Make Your Planning Application Valid
We can only progress applications that are valid/complete. "Valid" means that all the relevant information specified in the checklist for each application type must be provided in full at the start of the process, and to an acceptable quality.
Many applications submitted to us are incomplete and this slows up their progress and can cost the applicant more money. The top five reasons for an invalid application are as follows:
1. Missing documents
Look at our validation guidance and our Get Things Right leaflet.
Use the application checklists.
The design and access statement is a particularly common cause of invalid applications. Please look at the design and planning page to see if your application needs one and to make sure it covers all the right areas of information.
2. Getting the basics right
This typically involves unsigned forms and certificates, as well as inconsistent application addresses. Examples of acceptable plans are shown in the Get Things Right leaflet.
3. Incorrect fees
This is a very common reason. These make up around one fifth of invalid applications. Please ensure that you have checked to pay the correct fee. We have currently suspended payment by cheque, for all other options please visit our methods of payment page.
4. Inconsistent plans
Inconsistency between elevations and floor plans can be a major stumbling block, so it is worthwhile ensuring that plans are consistent throughout.
See example plans shown in the Get Things Right leaflet below.
5. Missing red line
A red line outlining all land necessary to carry out the proposed development is required on site location plans.
Examples of acceptable plans are shown in the Get Things Right leaflet.
We strive to be flexible when dealing with planning applications, but we have to operate within national guidelines and rules. We therefore need enough information to assess each application carefully, and through following these five points your chances of a speedy decision increase greatly.
Householder Validation Guidance and Checklist
We have produced the useful advice note for householder applications (for works to one house, such as extension or new outbuilding): Applying for Planning Permission? Get it right first time [pdf] 1138KB, which explains the type of information required for these types of applications.
Current Validation Checklists
Please note that all information you provide on the application form and in any accompanying documents will normally be published on the council's website. Only the applicant's personal details, such as telephone and email contact details, and signatures, will be routinely blanked out.

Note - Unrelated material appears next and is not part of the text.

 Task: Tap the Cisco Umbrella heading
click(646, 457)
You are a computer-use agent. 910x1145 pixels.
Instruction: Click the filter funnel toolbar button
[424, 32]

If you wish to provide information in support of the application which you regard as sensitive or confidential, and which you do not wish to be published as set out above, this must be submitted as a separate document and clearly marked as such. Such information should not be embedded within larger documents where it will be more difficult to identify. You should include with any such separate document an explanation as to why you do not wish the document to be published. The council will consider the request and may need to contact you further regarding the request.